SimLoRD is a read simulator for long reads from third generation sequencing and is currently focused on the Pacific Biosciences SMRT error model.
SimLoRD is a read simulator for third generation sequencing reads and is currently focused on the Pacific Biosciences SMRT error model.
Reads are simulated from both strands of a provided or randomly generated reference sequence.
- The reference can be read from a FASTA file or randomly generated with a given GC content. It can consist of several chromosomes, whose structure is respected when drawing reads. (Simulation of genome rearrangements may be incorporated at a later stage.)
- The read lengths can be determined in four ways: drawing from a log-normal distribution (typical for genomic DNA), sampling from an existing FASTQ file (typical for RNA), sampling from a a text file with integers (RNA), or using a fixed length
- Quality values and number of passes depend on fragment length.
- Provided subread error probabilities are modified according to number of passes
- Outputs reads in FASTQ format and alignments in SAM format
We recommend using miniconda and creating an environment for SimLoRD
# Create and activate a new environment called simlord conda create -n simlord python=3 pip numpy scipy cython source activate simlord # Install packages that are not available with conda from pip pip install pysam pip install dinopy pip install simlord # You now have a 'simlord' script; try it: simlord --help # To switch back to your normal environment, use source deactivate
SimLoRD is a pure Python program. This means that it runs on any operating system (OS) for which Python 3 and the other packages are available.

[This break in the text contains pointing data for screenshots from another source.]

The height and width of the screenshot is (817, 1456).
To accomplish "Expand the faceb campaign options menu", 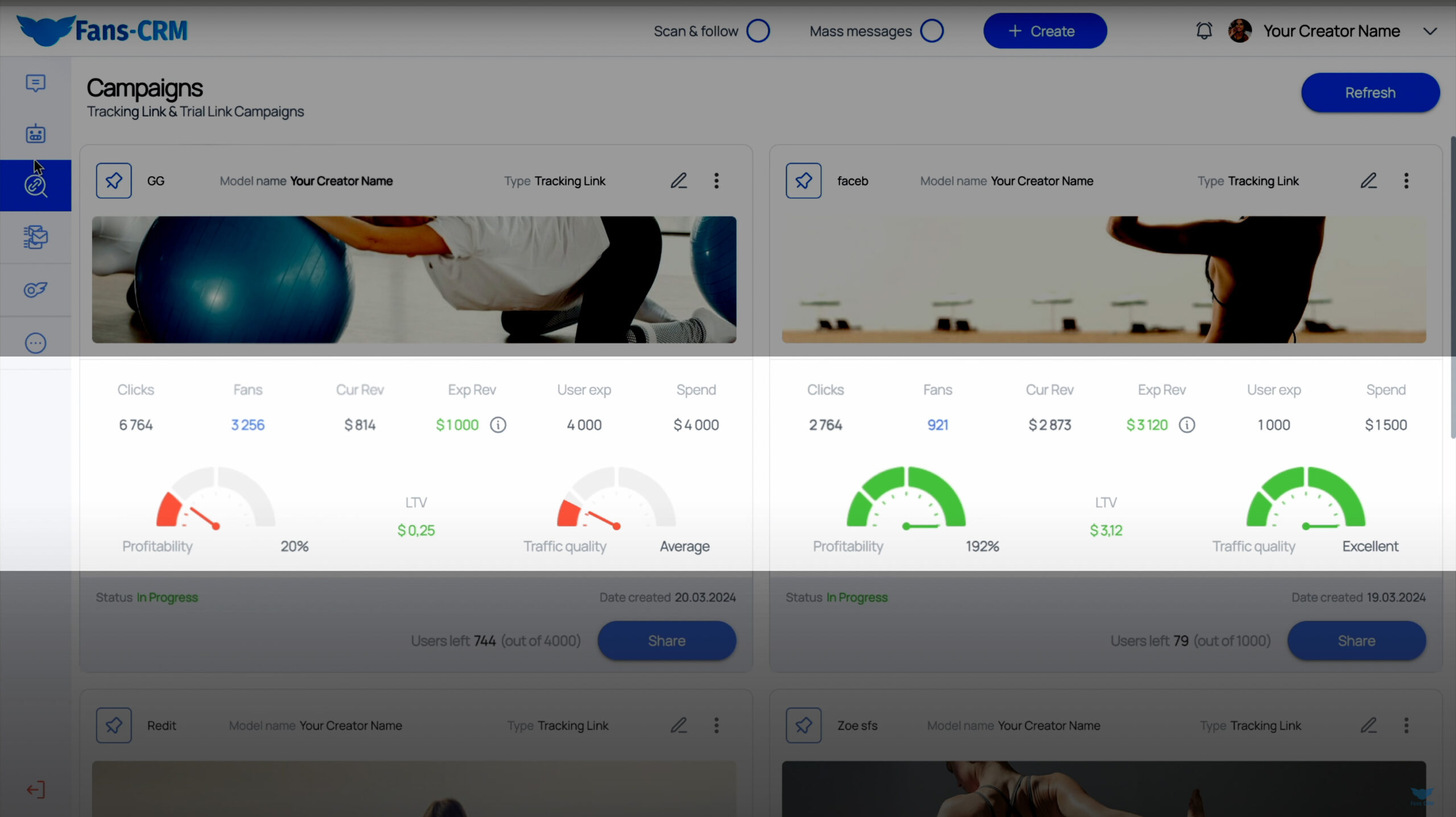I will click(x=1406, y=181).
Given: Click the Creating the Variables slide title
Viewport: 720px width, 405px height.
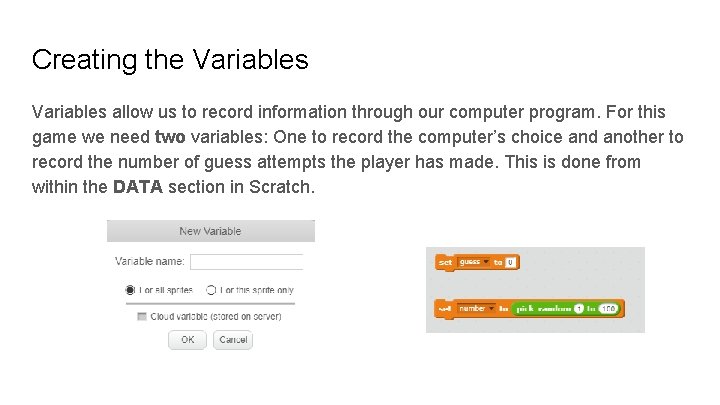Looking at the screenshot, I should click(170, 60).
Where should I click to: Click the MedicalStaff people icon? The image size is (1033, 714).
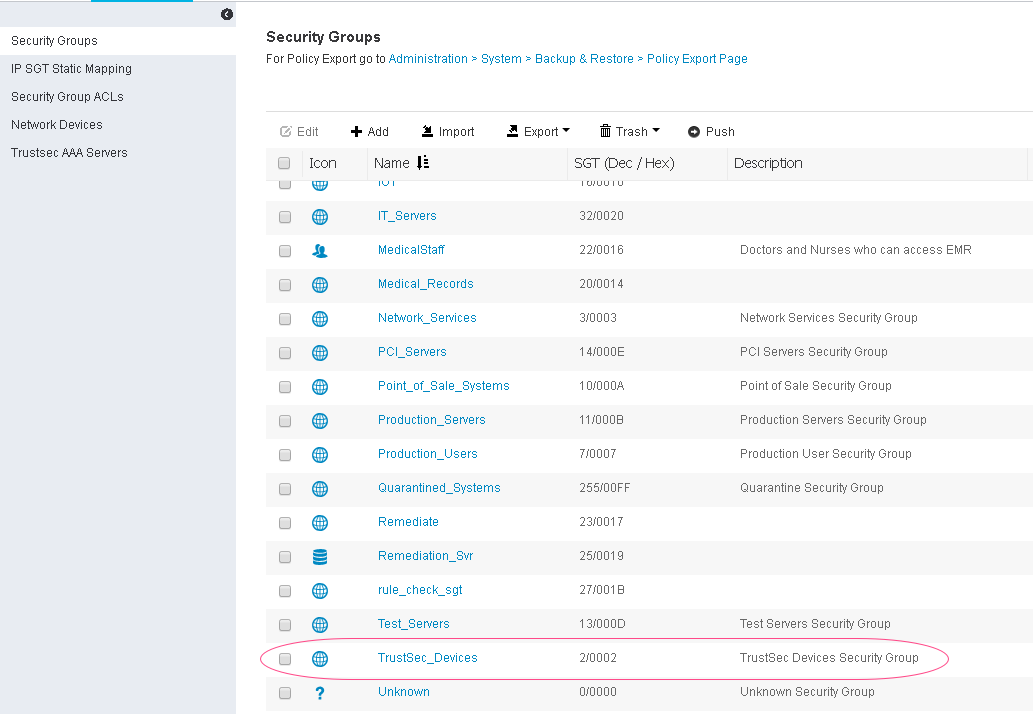click(x=320, y=250)
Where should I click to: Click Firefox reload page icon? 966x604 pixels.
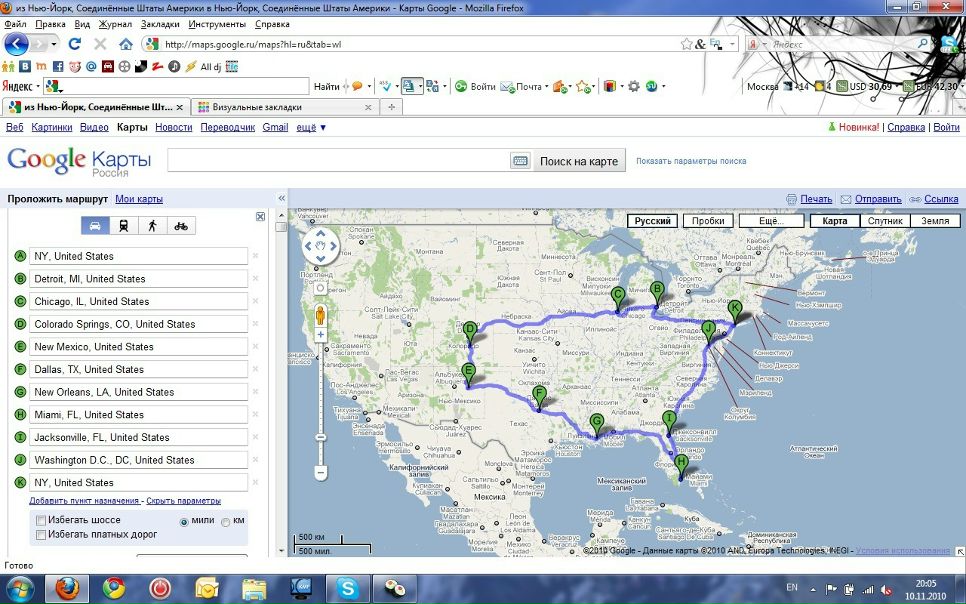74,44
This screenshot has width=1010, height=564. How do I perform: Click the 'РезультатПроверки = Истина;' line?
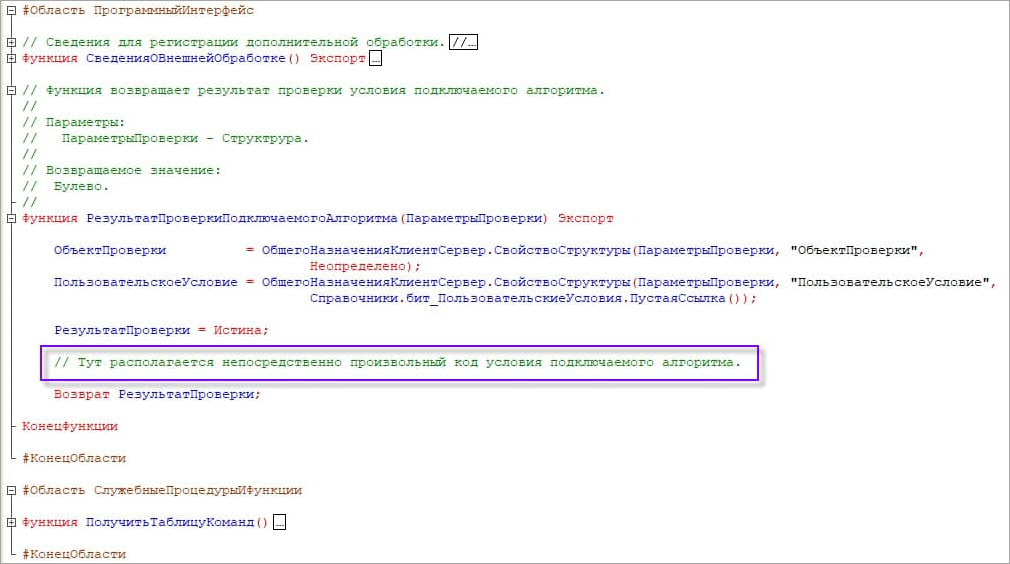coord(161,330)
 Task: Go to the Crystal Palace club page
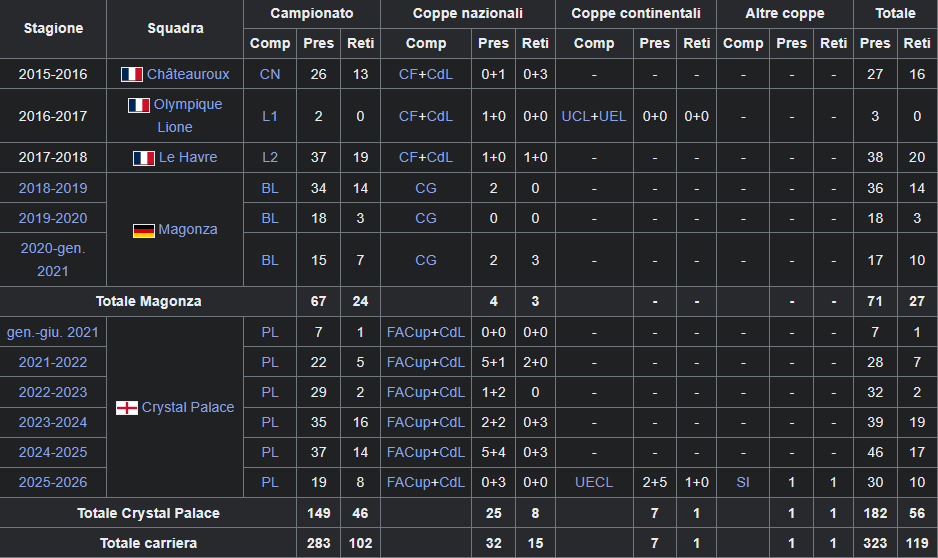[188, 407]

Example 1: Simulate 10000 reads for the reference ref.fasta, use the default options for simulation and store the reads in myreads.fastq and the alignment in myreads.sam.
simlord --read-reference ref.fasta -n 10000 myreads
Example 2: Generate a reference with 10 mio bases GC content 0.6 (i.e., probability 0.3 for both C and G; thus 0.2 probability for both A and T), store the reference as random.fasta, and simulate 10000 reads with default options, store reads as myreads.fastq, do not store alignments.

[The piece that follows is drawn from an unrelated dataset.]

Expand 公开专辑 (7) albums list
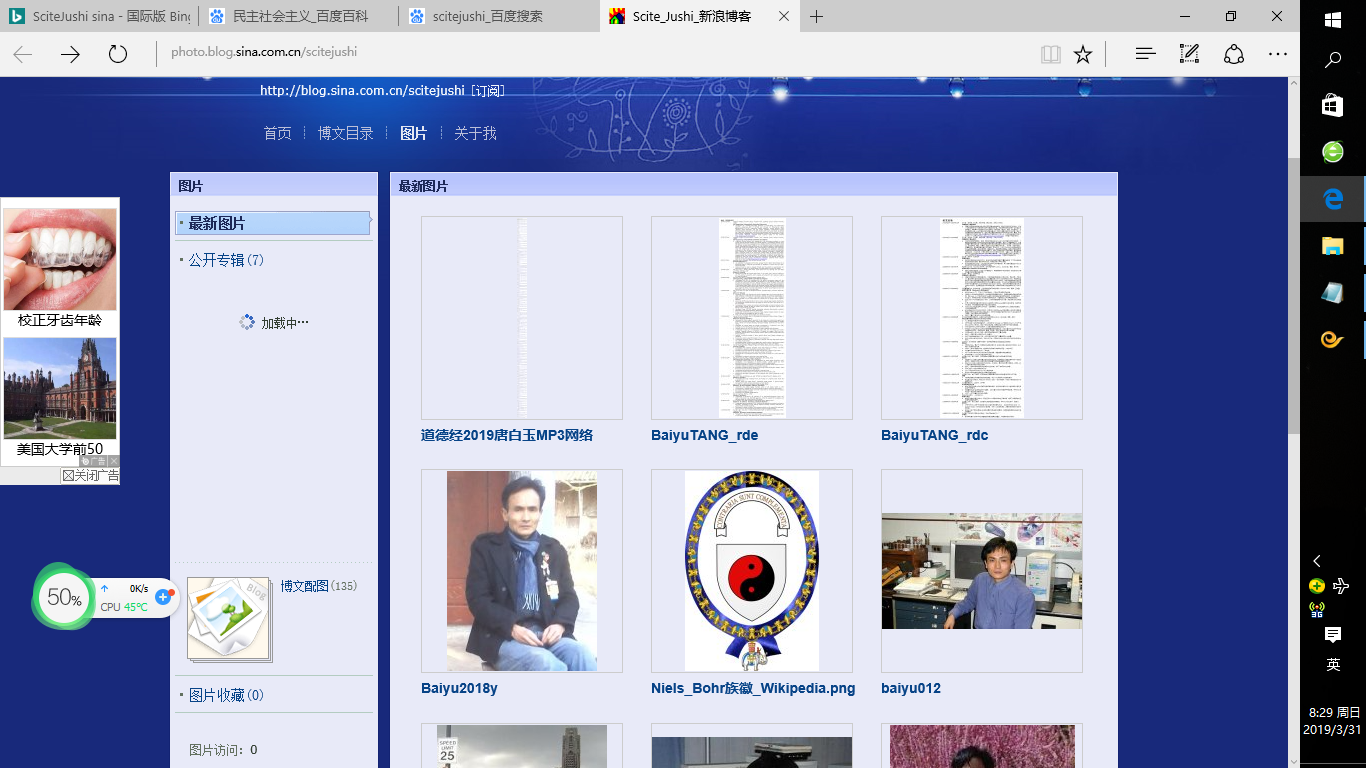The image size is (1366, 768). click(x=217, y=260)
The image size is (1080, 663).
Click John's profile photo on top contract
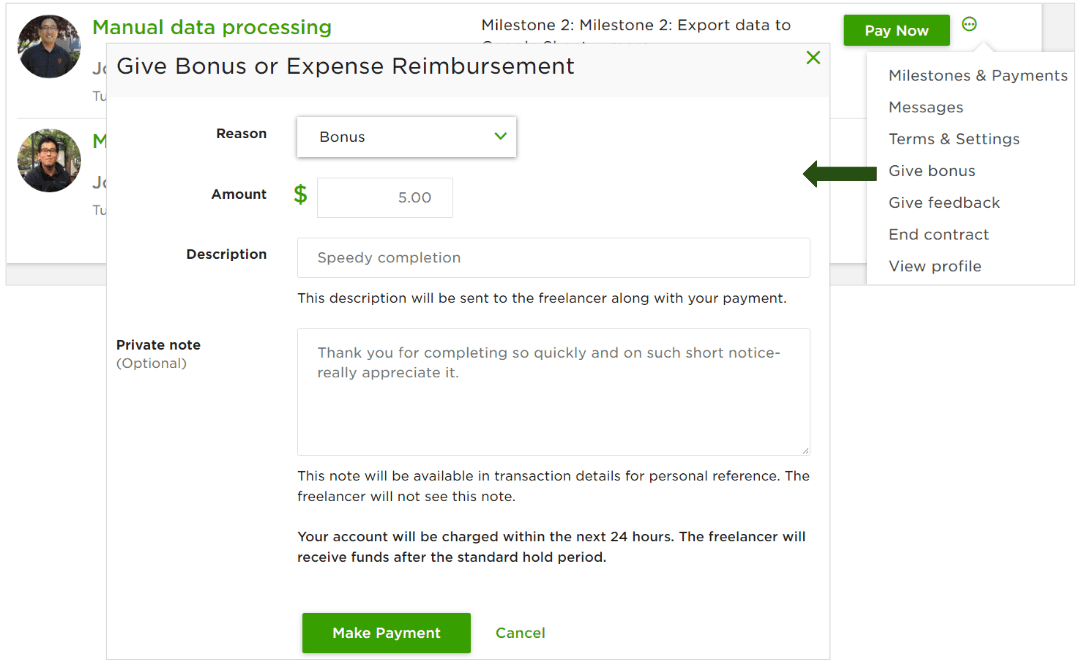[x=48, y=46]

simlord --generate-reference 0.6 10000000 --save-reference random.fasta\ -n 10000 --nosam myreads
Example 3: Simulate reads from the given reference.fasta, using a fixed read length of 5000 and custom subread error probabilities (12% insertion, 12% deletion, 2% substitution). As before, save reads as myreads.fastq and myreads.sam.
simlord --read-reference reference.fasta -n 10000 -fl 5000\ -pi 0.12 -pd 0.12 -ps 0.02 myreads
A full list of parameters, as well as their documentation, can be found here.
SimLoRD is Open Source and licensed under the MIT License.